_Given instruction A_
Please return, word for word, the stretch of rows running from the line that contains "You are a GUI" through the end of the rows, and leave the pictures out.

I am probably the newest newbie on the website. It looks great so far. So, to get myself started I decided to post a question I have about my very first batch.

My fermentation time was extremely short. I pitched at about 28 C (~82F), and although I wanted to pitch at a lower temperature I didn't wait because cooling down my wort from 100C took close to an hour. I am going to try to get a heat exchanger for next time.

After about 6 hours the fermentation had started (at ~21C or 70F), and the next morning quite some foam had actually made it out thru the airlock. Shortly after it stopped, and so my newbie worries began.

It has been now 4 days since I made the batch, and this morning I measured the Specific Gravity. It read 1.014, down from 1.043 (already corrected for temperature). I think this turns out to be around 3.5% ABV. So I guess the fermentation took place, but why did the beer turn out so weak?

Here is my recipe:
1. 1 Kg. Pale malt extract (Liquid)
2. 1.7 Kg Cooper's Lager malt extract (liquid)
3. 500 grms Caramel 40 grains
4. 1 package of Cooper's yeast

Also, from what I have read the time for primary fermentation seems to vary lots. Do experienced brewers have the same type of fluctuations in their primary fermentation time? Or is this mostly an issue with newbies?

_Material for this exercise_
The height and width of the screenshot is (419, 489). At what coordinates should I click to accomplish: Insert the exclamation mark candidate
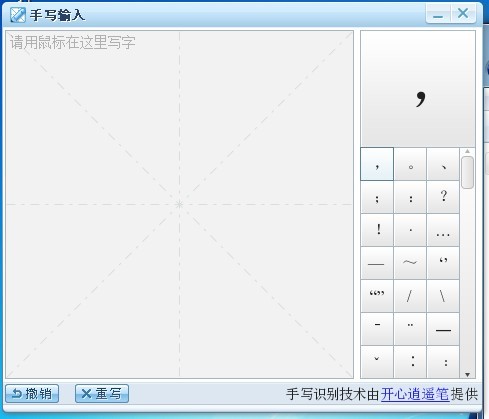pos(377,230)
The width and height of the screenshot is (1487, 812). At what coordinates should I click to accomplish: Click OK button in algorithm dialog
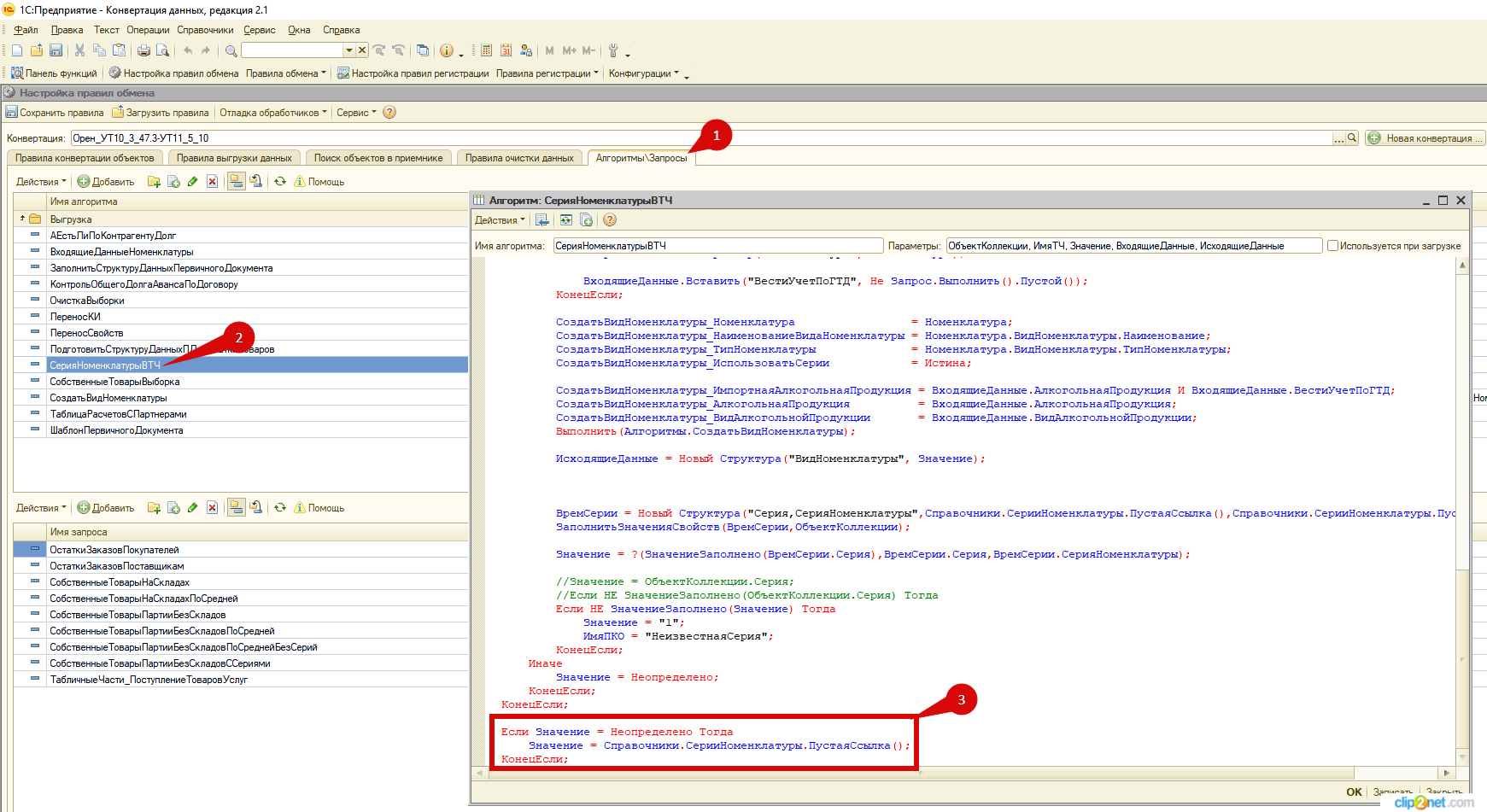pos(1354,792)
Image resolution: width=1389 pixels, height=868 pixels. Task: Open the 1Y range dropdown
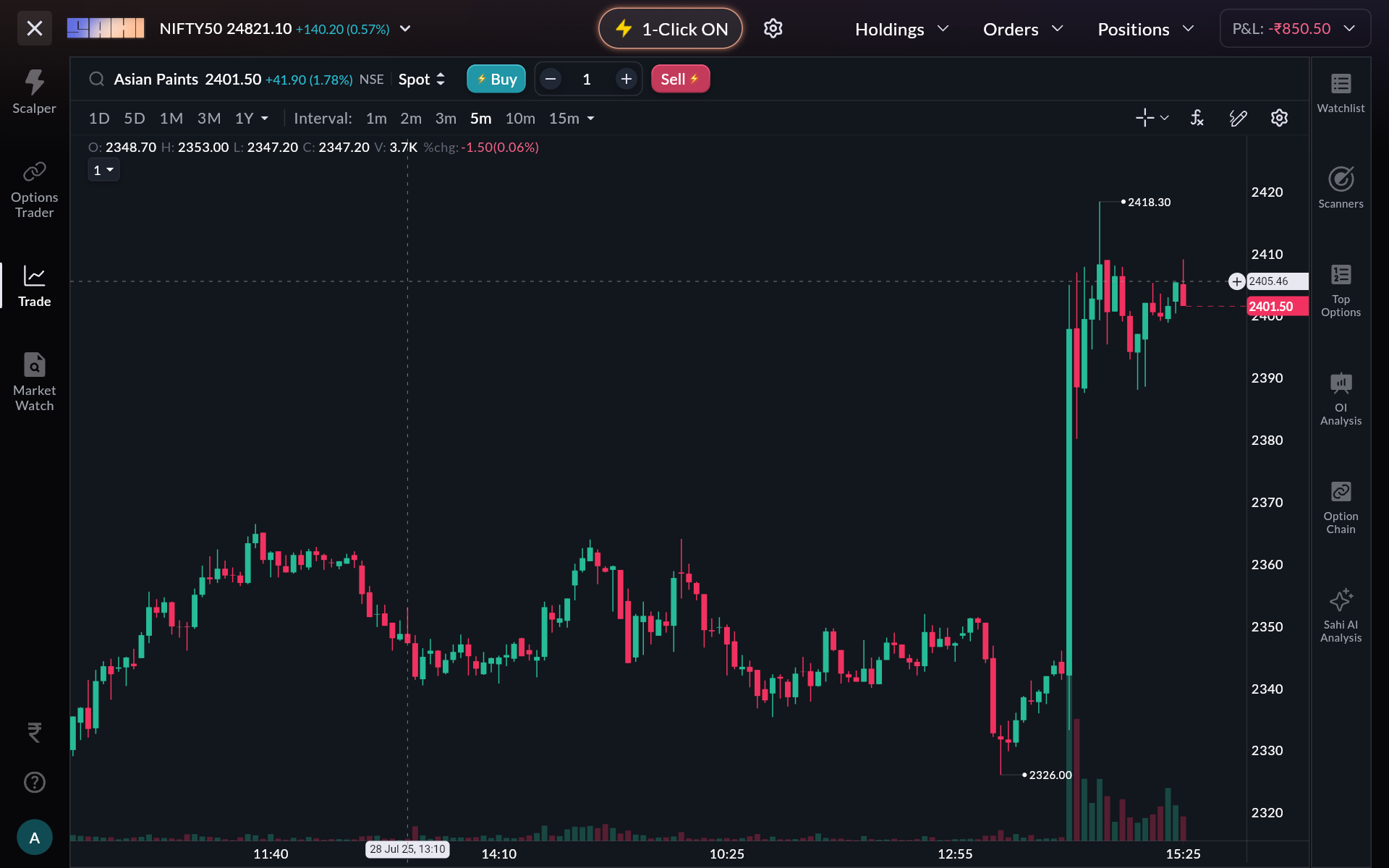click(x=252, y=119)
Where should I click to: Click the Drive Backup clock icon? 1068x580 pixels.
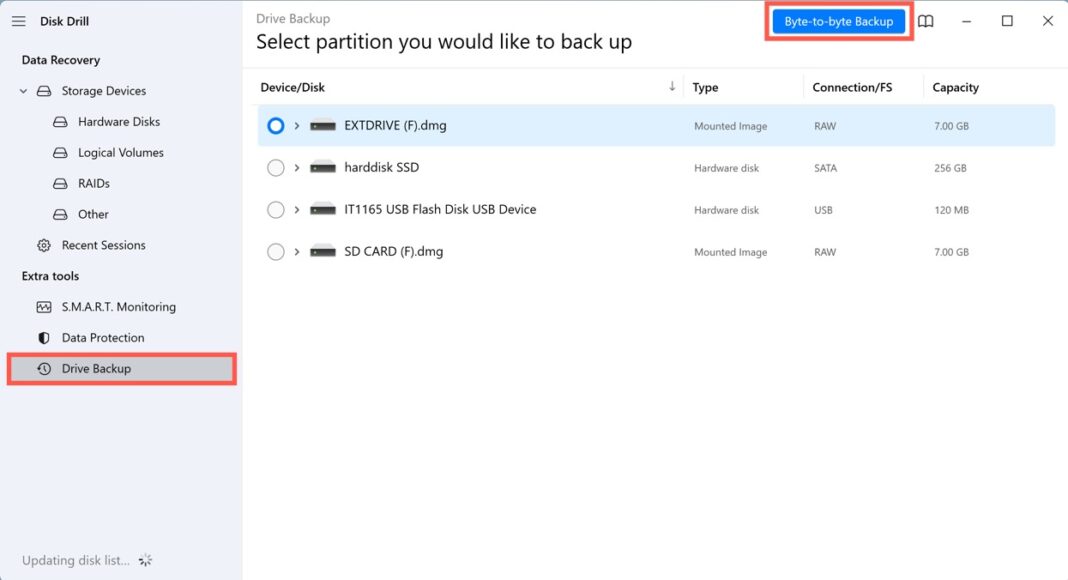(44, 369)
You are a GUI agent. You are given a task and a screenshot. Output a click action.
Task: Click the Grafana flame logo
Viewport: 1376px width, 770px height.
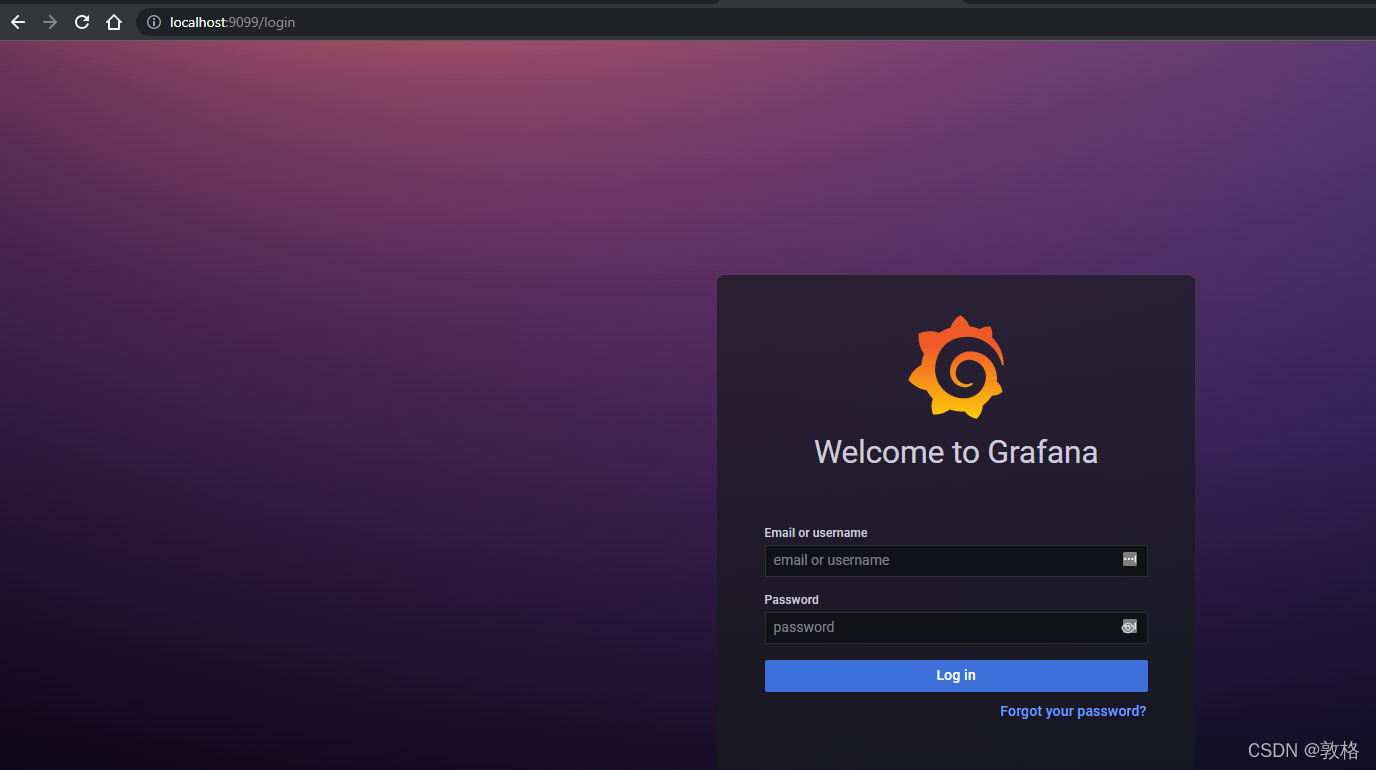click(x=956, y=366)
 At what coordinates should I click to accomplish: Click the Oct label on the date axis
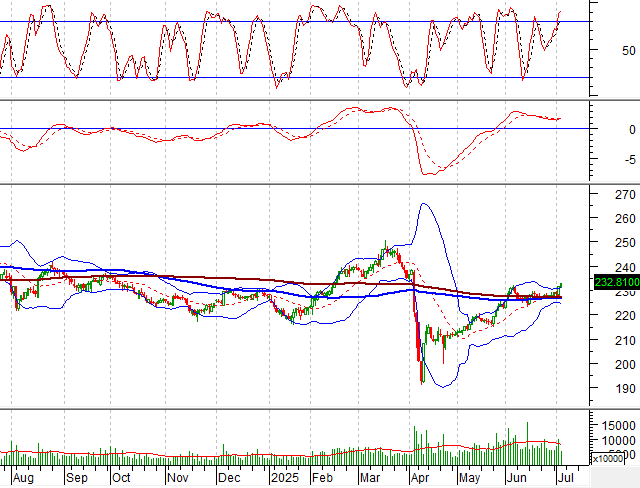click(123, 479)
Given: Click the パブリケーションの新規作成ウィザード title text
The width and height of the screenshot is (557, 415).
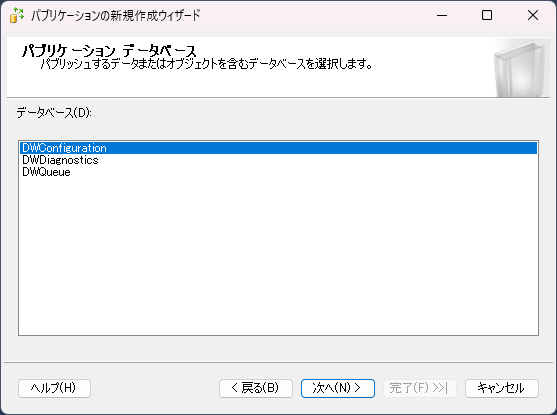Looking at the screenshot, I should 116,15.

_Given instruction B_
Resume the post about a first batch of home-brewed beer from the point where it stops.

_Final answer A_
You are a GUI agent. You are given a task and a screenshot. Output a click action.
Task: Click the Grafana flame logo
Viewport: 1376px width, 770px height.
click(x=956, y=366)
 At what coordinates should I click to accomplish: Click the Oct label on the date axis
click(123, 479)
Given: Click the パブリケーションの新規作成ウィザード title text
The width and height of the screenshot is (557, 415).
Looking at the screenshot, I should 116,15.

_Final answer B_
Finally, I didn't rehydrate my yeast because the guy at my local store (who is supposed to be very knowledgeable, although a bit of an a-hole) told me not to.

Cheers!
 
Welcome to HBT!

Fast fermentation isn't rare at all and particularly since you started it so warm. Your beer is far from finished however. You are only at 66% attenuation so you should get a few points lower. Leave it alone for a few more weeks and it will be ready to have the final gravity taken.

Personally I always hydrate my yeast but as you found, it works dry too.
 
This sounds perfectly normal but as Nurmey said, you definitely need more time in the fermenter. I would leave it for at least 2 weeks and take another gravity reading. I would bet, as long as your temp stays relatively stable (around 70 degrees) you should be able to get down to about 1.008-1.010. From there, bottle (or keg) and wait another 2-3 weeks and I'll bet you will be happy withe the results. so far you are doing fine though. Keep up the good work and good luck!
 
Thanks for the replies. I actually want to transfer to a secondary glass carboy, and was wondering what is the right time to do that?

The primary phase of fermentation is certainly over, so should I transfer now? What is the rule of thumb here? One week, two weeks, when primary fermentation is done, or...?

Cheers!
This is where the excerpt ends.